Full integration with factory systems
Full cruise control capability
Torque limiting delivered via throttle and ignition control
Integrated, fully tuneable DSP knock control on individual cylinders
M1 Level 2 Data Logging with 250 MB on board memory
Data analysis via MoTeC's world renowned i2 software (i2 Pro optional)

MoTeC > NEW Nissan R35 GT-R Plug-In ECU Kit > Overview


----------



## Johnny G (Aug 10, 2012)

The Cruise Control thing is a huge plus for me. But I know Syvecs are bringing that out. 
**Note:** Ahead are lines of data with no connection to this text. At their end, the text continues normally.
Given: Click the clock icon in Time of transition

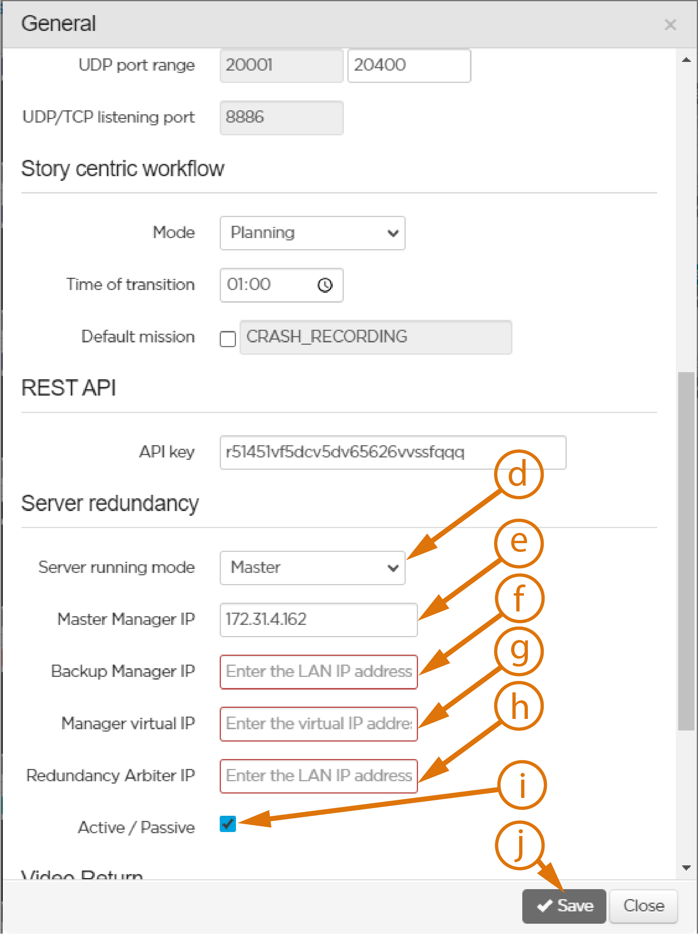Looking at the screenshot, I should [x=325, y=285].
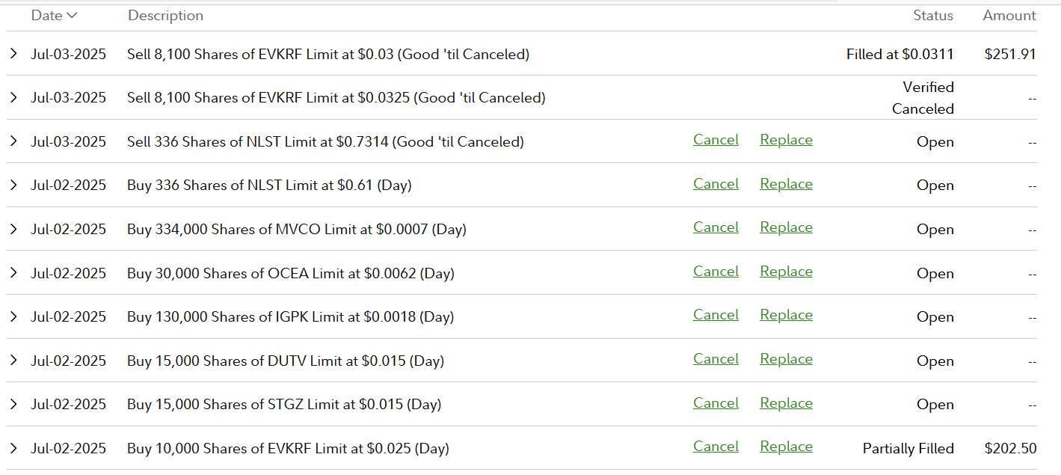Cancel the IGPK 130,000 share order
Viewport: 1061px width, 475px height.
point(716,315)

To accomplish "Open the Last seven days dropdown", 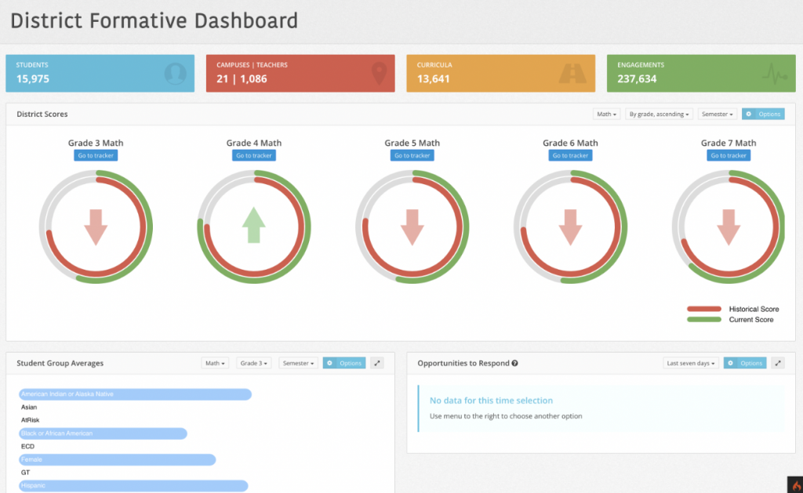I will (x=690, y=363).
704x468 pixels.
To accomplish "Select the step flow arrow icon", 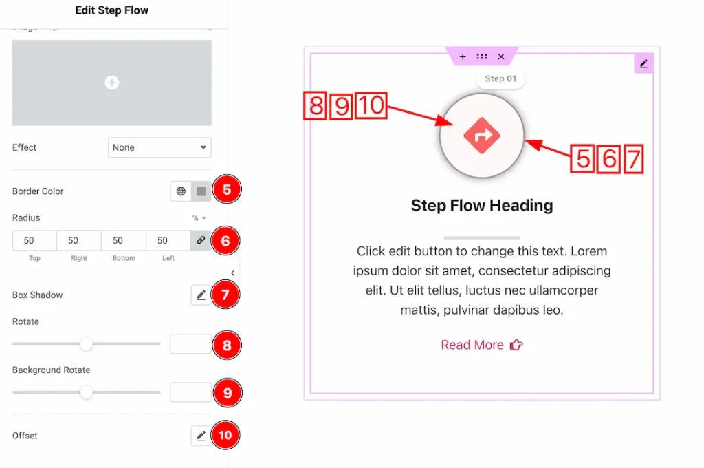I will click(482, 136).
I'll need to see a price on the MoTeC, but I'm guessing it'll be 50% more than Syvecs or so.


----------



## GTaaaaaarrrrrr! (May 4, 2006)

This product has been awaited for quite some time I believe. Any ideas on pricing and lead time anyone?


----------



## rob wild (Jul 30, 2007)

I think the price is about 5k so about the same as the syvec tbh


----------



## AlexGTR (Mar 7, 2013)

Spoke with rich at motec Europe a week ago they have received there first ecu in the uk and they have sent it to jrm to fit on a road r35 they had there 
That was about all the info I could get don't know what testing if any they will be doing with it but look forward to them sending me info when they have it..


----------



## [email protected] M/S (Feb 16, 2002)

Think it is more money than the Syvecs, I have seen a figures of around £4300-00 + vat.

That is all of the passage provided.